Saved records
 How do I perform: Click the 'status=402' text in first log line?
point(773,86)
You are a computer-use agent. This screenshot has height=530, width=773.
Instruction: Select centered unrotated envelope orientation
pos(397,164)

▶ **Task requirements**:
Reproduce the data above word for word, keeping every line in its original order.

▶ **Solution for this problem**:
 How do I perform: Click the 'status=402' text in first log line?
point(773,86)
You are a computer-use agent. This screenshot has height=530, width=773.
Instruction: Select centered unrotated envelope orientation
pos(397,164)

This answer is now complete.